It is worth noting that there is tons of standard variety psycho evidence that FL really is modular with respect to other cognitive capacities.  Susan Curtiss (here and here) reviews the wealth of double dissociations between language and virtually any other capacity you might be interested in. Thus, at least in one perfectly coherent sense, FL is a module and so a dedicated special purpose system. Language competence swings independently of visual acuity, auditory facility, IQ, hair color, height, voacab proficiency, you name it. So if one takes such dissociations as dispositive (and it is the gold standard) then FL is a module with all that this entails.

However, there is a second way of thinking about what unification of the cognitive modules consists in and this may be the source of much (what I take to be) confused discussion. In particular, we need to separate out two questions: ‘Is FL a module?’ and ‘Is FL contain linguistically proprietary parts/circuits?’ One can maintain that FL is a module without also thinking that its parts are entirely different from those in every other module.  How so? Well, FL might be composed from the same kinds of parts present in other modules, albeit put together in distinctive ways. Same parts, same computations, different wiring. If this were so, then there would be a sense in which FL is a module (i.e. it has special distinctive proprietary computations etc.), yet when seen at the right grain it shares many (most? All?) of its basic computational features with other domains of cognition. In other words, it is possible that FL’s computations are distinctive and dedicated, and that they are built from the same simple parts found in other modules. Speaking personally, this is how I now understand the Minimalist Bet (i.e. that FL shares many basic computational properties with other systems). 

This is a coherent position (which does not imply it is correct). At the cellular level our organs are pretty similar. Nonetheless, a kidney is not a heart, and neither is a liver or a stomach.  So too with FL and other cognitive “organs.”  This is a possibility (in fact, I have argued in places that this is also plausible and maybe even true). So, seen from the perspective of the basic building blocks, it is possible that FL, though a separate module, is nonetheless “just like” every other kind of cognition. This version of the “modularity” issue asks not whether FL is a domain specific dedicated system (it is!), but whether it employs primitive circuits/operations proprietary to it (i.e. not shared with other cognitive domains). Here ‘domain specific’ means uses basic operations not attested in the other domains of non-linguistic cognition.

Of course, the MP bet is easy to articulate at a general level. What’s hard is to show that it’s true (or even plausible).  As I’ve argued before, to collect on this bet requires, first, reducing FL’s internal modularity (which in turn requires showing Binding, movement, control, agreement, etc. are really only apparently different) and, second, showing that this unification rests on cognitively generic basic operations.[4] Believe me when I tell you that this program has been a hard sell.

Moreover, the mainstream Minimalist position is that though this may be largely correct, it is exactly wrong: there are some special purpose linguistic devices and operations (e.g. Merge), which are responsible for Gs distinctive recursive property. At any rate, I think the logic is clear so I will not repeat the mantra yet again.

========================================

● SET EXERCISE A
Answer these questions about the passage on language modularity:
(i) Whose work reviews the double dissociations between language and other capacities?
(ii) At what level does the passage say our organs are pretty similar?
(iii) Which operation does the mainstream Minimalist position give as an example of a special purpose linguistic device?

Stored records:
========================================

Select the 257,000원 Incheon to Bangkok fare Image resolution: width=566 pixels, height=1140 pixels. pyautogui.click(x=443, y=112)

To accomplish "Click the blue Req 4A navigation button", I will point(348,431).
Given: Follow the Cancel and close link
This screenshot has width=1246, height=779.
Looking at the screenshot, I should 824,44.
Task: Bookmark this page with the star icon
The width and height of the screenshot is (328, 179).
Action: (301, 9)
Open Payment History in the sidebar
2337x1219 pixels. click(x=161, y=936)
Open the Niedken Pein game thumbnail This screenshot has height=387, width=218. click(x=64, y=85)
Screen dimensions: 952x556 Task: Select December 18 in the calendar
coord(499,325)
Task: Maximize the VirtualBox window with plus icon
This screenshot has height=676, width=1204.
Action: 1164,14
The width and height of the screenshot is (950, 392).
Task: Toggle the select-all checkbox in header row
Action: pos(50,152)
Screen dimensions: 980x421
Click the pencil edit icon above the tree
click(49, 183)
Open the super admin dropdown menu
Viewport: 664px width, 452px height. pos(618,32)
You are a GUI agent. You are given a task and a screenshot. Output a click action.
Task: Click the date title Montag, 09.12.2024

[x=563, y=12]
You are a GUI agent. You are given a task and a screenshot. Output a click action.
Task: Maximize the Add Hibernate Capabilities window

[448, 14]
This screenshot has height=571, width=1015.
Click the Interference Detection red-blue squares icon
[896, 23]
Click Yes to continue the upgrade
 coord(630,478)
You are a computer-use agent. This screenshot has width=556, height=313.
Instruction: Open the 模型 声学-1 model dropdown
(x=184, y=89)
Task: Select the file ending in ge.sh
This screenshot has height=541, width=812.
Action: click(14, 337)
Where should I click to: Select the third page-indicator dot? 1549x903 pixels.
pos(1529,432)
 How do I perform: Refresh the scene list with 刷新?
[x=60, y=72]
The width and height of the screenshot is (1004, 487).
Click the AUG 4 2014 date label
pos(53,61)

========================================

● SET EXERCISE B
Count the lines of the stored records that contain the word "height". Reply with the number only.

● EXERCISE RESPONSE A
(i) Susan Curtiss
(ii) At the cellular level
(iii) Merge

● EXERCISE RESPONSE B
11